Stored dataset items
[Start of section]
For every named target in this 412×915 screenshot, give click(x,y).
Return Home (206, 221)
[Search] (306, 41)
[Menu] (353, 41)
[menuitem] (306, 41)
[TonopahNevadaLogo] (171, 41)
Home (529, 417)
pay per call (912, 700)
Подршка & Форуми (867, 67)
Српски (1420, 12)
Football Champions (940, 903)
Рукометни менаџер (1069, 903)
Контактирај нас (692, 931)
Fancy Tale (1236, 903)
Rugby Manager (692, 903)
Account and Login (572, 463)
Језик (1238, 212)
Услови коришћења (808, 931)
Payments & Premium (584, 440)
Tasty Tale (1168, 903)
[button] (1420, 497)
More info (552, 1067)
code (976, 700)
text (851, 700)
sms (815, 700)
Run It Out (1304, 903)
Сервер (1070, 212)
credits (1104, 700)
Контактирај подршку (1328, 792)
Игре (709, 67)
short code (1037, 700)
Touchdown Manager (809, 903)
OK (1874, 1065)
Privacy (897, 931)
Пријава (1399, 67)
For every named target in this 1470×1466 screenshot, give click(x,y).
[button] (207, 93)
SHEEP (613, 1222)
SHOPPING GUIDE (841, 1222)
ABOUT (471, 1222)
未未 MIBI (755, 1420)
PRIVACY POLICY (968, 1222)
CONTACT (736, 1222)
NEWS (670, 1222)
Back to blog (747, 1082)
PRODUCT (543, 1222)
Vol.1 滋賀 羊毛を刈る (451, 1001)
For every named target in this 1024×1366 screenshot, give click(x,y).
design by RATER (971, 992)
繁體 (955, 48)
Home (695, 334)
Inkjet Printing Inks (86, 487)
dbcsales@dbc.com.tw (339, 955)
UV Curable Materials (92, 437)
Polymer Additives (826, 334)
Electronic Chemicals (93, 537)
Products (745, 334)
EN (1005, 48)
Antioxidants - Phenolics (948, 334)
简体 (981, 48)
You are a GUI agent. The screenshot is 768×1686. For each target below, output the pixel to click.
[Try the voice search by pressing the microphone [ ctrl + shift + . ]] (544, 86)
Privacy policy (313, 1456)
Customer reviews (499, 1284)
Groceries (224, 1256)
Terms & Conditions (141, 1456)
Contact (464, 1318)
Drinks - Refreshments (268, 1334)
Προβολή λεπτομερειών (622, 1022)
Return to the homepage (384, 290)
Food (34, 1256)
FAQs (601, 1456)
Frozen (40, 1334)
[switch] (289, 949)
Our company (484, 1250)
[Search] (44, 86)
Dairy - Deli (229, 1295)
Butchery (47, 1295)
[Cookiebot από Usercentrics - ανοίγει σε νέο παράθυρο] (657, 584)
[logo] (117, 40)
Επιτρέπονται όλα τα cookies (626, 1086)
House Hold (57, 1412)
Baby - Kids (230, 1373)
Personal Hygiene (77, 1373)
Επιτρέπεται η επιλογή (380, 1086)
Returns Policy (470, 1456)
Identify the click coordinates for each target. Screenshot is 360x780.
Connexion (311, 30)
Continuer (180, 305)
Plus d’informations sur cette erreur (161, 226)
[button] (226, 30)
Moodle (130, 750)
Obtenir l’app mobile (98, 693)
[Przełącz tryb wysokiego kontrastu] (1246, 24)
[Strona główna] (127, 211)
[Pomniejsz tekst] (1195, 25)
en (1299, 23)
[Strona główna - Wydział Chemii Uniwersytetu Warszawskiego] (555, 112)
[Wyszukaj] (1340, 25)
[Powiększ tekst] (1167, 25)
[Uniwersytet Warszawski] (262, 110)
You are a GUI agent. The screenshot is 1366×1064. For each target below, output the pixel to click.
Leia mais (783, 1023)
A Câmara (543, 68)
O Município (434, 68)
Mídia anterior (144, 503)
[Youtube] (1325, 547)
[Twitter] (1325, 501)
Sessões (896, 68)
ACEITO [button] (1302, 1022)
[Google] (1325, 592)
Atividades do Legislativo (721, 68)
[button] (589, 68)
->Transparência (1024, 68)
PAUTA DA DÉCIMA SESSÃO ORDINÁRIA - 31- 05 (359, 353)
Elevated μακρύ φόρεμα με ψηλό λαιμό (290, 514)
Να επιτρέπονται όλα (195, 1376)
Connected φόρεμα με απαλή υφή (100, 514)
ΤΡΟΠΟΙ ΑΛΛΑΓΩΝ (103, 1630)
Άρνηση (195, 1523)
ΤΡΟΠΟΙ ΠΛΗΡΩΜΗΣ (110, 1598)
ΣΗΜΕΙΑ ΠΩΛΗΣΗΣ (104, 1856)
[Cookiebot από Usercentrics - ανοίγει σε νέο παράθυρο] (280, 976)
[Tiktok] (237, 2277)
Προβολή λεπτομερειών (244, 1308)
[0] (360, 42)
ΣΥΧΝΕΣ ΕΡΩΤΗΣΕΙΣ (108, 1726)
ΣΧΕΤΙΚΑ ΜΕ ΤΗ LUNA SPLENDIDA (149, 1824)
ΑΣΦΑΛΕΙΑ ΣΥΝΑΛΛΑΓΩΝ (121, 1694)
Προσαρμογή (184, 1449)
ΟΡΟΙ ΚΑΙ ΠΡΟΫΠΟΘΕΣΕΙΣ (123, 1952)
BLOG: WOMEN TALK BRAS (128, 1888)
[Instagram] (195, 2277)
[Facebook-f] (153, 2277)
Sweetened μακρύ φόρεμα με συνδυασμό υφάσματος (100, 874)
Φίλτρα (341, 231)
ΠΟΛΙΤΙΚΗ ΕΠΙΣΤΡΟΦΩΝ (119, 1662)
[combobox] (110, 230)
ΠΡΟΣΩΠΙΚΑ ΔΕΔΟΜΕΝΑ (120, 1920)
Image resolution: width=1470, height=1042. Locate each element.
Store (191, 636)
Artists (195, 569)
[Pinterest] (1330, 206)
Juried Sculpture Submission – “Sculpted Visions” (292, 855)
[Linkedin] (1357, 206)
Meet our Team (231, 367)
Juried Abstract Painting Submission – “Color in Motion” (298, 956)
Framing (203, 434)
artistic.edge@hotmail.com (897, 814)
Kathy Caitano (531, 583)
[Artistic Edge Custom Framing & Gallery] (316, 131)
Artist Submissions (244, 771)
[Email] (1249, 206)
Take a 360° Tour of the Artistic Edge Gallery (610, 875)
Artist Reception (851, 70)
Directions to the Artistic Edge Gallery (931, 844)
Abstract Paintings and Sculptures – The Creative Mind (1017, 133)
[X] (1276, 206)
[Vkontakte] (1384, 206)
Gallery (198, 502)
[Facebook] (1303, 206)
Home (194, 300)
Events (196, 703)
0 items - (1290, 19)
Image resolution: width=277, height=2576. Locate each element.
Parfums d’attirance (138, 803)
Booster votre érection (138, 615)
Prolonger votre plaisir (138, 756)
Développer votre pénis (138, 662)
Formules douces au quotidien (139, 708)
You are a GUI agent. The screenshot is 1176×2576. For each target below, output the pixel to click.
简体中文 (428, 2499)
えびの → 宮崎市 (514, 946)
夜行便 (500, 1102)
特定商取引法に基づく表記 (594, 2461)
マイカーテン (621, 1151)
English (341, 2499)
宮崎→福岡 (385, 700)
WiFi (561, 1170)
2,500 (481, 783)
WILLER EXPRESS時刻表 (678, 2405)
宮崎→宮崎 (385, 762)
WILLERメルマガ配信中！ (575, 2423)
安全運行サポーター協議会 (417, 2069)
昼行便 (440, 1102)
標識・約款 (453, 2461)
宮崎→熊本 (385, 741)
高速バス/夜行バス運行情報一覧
[End of section]
The problem ▸
Your answer must be every line from the entries that contains the string "ανοίγει", copied as it stands.

Exercise answer ▸
[Cookiebot από Usercentrics - ανοίγει σε νέο παράθυρο] (657, 584)
[Cookiebot από Usercentrics - ανοίγει σε νέο παράθυρο] (280, 976)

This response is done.